__THE PROBLEM__: Can you update the rows below so that each "Instruction" reads "Goal" and everything else stays unchanged?

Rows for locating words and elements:
+++

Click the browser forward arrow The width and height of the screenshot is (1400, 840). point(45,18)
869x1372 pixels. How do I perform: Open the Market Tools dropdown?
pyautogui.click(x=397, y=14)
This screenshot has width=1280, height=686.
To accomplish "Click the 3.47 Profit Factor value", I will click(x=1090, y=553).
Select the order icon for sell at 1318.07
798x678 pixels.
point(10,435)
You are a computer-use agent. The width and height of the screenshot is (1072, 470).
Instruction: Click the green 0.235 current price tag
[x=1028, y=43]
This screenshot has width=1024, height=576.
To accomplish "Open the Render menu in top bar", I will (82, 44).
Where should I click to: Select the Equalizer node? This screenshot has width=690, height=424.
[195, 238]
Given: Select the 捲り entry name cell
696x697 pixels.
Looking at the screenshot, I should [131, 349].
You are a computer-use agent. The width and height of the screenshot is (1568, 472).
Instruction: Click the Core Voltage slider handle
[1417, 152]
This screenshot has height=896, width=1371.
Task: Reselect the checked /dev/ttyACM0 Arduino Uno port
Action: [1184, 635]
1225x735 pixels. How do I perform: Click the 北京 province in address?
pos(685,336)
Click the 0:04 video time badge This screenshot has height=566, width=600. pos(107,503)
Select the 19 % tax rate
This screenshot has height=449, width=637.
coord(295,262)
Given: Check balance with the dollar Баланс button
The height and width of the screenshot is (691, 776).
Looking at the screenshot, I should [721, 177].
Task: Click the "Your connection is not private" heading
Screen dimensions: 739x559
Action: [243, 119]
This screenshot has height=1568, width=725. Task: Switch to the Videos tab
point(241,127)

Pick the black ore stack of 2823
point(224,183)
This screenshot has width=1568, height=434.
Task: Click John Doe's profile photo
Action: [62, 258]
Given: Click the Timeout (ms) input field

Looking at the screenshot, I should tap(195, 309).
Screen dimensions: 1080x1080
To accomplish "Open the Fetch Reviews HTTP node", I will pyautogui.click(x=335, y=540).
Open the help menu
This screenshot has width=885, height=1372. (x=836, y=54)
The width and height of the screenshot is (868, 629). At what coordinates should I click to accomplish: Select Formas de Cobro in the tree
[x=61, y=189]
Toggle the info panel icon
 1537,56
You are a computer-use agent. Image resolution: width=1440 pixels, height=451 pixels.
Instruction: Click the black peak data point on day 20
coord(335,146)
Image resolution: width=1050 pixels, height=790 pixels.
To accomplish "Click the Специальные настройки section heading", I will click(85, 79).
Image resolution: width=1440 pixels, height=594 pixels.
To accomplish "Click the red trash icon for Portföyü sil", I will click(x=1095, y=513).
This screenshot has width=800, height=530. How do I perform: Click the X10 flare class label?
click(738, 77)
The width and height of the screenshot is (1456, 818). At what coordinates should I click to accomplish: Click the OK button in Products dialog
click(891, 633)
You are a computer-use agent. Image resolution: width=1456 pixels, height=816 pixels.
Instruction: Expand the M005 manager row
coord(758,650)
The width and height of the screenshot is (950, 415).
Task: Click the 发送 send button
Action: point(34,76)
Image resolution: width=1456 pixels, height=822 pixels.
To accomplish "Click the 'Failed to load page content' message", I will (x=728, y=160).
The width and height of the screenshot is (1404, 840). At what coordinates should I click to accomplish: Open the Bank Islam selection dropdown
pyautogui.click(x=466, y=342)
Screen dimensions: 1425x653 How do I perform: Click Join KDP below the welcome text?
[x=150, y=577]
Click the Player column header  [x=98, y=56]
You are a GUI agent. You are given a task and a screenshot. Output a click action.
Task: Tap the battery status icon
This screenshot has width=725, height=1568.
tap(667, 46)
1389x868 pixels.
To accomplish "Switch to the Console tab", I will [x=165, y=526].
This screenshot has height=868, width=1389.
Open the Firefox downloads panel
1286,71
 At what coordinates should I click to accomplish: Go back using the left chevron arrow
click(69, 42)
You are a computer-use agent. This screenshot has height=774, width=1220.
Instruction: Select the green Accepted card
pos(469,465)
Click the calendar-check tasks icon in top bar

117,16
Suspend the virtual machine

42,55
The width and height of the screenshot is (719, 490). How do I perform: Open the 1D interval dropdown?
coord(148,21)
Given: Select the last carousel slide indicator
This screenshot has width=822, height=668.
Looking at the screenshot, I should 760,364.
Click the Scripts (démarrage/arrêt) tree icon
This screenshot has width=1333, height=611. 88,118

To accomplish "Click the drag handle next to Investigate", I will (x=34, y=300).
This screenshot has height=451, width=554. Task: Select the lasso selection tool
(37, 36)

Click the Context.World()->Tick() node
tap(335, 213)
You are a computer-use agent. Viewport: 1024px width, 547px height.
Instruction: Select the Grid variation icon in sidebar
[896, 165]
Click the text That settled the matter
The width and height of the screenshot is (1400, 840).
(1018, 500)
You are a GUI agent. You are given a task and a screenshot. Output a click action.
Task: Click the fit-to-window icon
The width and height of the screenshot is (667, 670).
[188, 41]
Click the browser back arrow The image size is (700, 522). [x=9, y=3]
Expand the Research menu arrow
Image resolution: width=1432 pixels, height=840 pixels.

+++

__COMPLETE OUTPUT__:
Click the browser forward arrow The width and height of the screenshot is (1400, 840). point(45,18)
869x1372 pixels. How do I perform: Open the Market Tools dropdown?
pyautogui.click(x=397, y=14)
This screenshot has width=1280, height=686.
To accomplish "Click the 3.47 Profit Factor value", I will click(x=1090, y=553).
Select the order icon for sell at 1318.07
798x678 pixels.
point(10,435)
You are a computer-use agent. The width and height of the screenshot is (1072, 470).
Goal: Click the green 0.235 current price tag
[x=1028, y=43]
This screenshot has width=1024, height=576.
To accomplish "Open the Render menu in top bar", I will (82, 44).
Where should I click to: Select the Equalizer node? This screenshot has width=690, height=424.
[195, 238]
Given: Select the 捲り entry name cell
696x697 pixels.
Looking at the screenshot, I should [131, 349].
You are a computer-use agent. The width and height of the screenshot is (1568, 472).
Goal: Click the Core Voltage slider handle
[1417, 152]
This screenshot has height=896, width=1371.
Task: Reselect the checked /dev/ttyACM0 Arduino Uno port
Action: [1184, 635]
1225x735 pixels. How do I perform: Click the 北京 province in address?
pos(685,336)
Click the 0:04 video time badge This screenshot has height=566, width=600. pos(107,503)
Select the 19 % tax rate
This screenshot has height=449, width=637.
coord(295,262)
Given: Check balance with the dollar Баланс button
The height and width of the screenshot is (691, 776).
Looking at the screenshot, I should [721, 177].
Task: Click the "Your connection is not private" heading
Screen dimensions: 739x559
Action: [243, 119]
This screenshot has height=1568, width=725. Task: Switch to the Videos tab
point(241,127)

Pick the black ore stack of 2823
point(224,183)
This screenshot has width=1568, height=434.
Task: Click John Doe's profile photo
Action: [62, 258]
Given: Click the Timeout (ms) input field

Looking at the screenshot, I should tap(195, 309).
Screen dimensions: 1080x1080
To accomplish "Open the Fetch Reviews HTTP node", I will pyautogui.click(x=335, y=540).
Open the help menu
This screenshot has width=885, height=1372. (x=836, y=54)
The width and height of the screenshot is (868, 629). At what coordinates should I click to accomplish: Select Formas de Cobro in the tree
[x=61, y=189]
Toggle the info panel icon
 1537,56
You are a computer-use agent. Image resolution: width=1440 pixels, height=451 pixels.
Goal: Click the black peak data point on day 20
coord(335,146)
Image resolution: width=1050 pixels, height=790 pixels.
To accomplish "Click the Специальные настройки section heading", I will click(85, 79).
Image resolution: width=1440 pixels, height=594 pixels.
To accomplish "Click the red trash icon for Portföyü sil", I will click(x=1095, y=513).
This screenshot has width=800, height=530. How do I perform: Click the X10 flare class label?
click(738, 77)
The width and height of the screenshot is (1456, 818). At what coordinates should I click to accomplish: Click the OK button in Products dialog
click(891, 633)
You are a computer-use agent. Image resolution: width=1456 pixels, height=816 pixels.
Goal: Expand the M005 manager row
coord(758,650)
The width and height of the screenshot is (950, 415).
Task: Click the 发送 send button
Action: point(34,76)
Image resolution: width=1456 pixels, height=822 pixels.
To accomplish "Click the 'Failed to load page content' message", I will (x=728, y=160).
The width and height of the screenshot is (1404, 840). At what coordinates should I click to accomplish: Open the Bank Islam selection dropdown
pyautogui.click(x=466, y=342)
Screen dimensions: 1425x653 How do I perform: Click Join KDP below the welcome text?
[x=150, y=577]
Click the Player column header  [x=98, y=56]
You are a GUI agent. You are given a task and a screenshot. Output a click action.
Task: Tap the battery status icon
This screenshot has width=725, height=1568.
tap(667, 46)
1389x868 pixels.
To accomplish "Switch to the Console tab", I will [x=165, y=526].
This screenshot has height=868, width=1389.
Open the Firefox downloads panel
1286,71
 At what coordinates should I click to accomplish: Go back using the left chevron arrow
click(69, 42)
You are a computer-use agent. This screenshot has height=774, width=1220.
Goal: Select the green Accepted card
pos(469,465)
Click the calendar-check tasks icon in top bar

117,16
Suspend the virtual machine

42,55
The width and height of the screenshot is (719, 490). How do I perform: Open the 1D interval dropdown?
coord(148,21)
Given: Select the last carousel slide indicator
This screenshot has width=822, height=668.
Looking at the screenshot, I should 760,364.
Click the Scripts (démarrage/arrêt) tree icon
This screenshot has width=1333, height=611. 88,118

To accomplish "Click the drag handle next to Investigate", I will (x=34, y=300).
This screenshot has height=451, width=554. Task: Select the lasso selection tool
(37, 36)

Click the Context.World()->Tick() node
tap(335, 213)
You are a computer-use agent. Viewport: 1024px width, 547px height.
Goal: Select the Grid variation icon in sidebar
[896, 165]
Click the text That settled the matter
The width and height of the screenshot is (1400, 840).
(1018, 500)
You are a GUI agent. You are given a task and a screenshot. Output a click action.
Task: Click the fit-to-window icon
The width and height of the screenshot is (667, 670).
[188, 41]
Click the browser back arrow The image size is (700, 522). [x=9, y=3]
Expand the Research menu arrow
Image resolution: width=1432 pixels, height=840 pixels.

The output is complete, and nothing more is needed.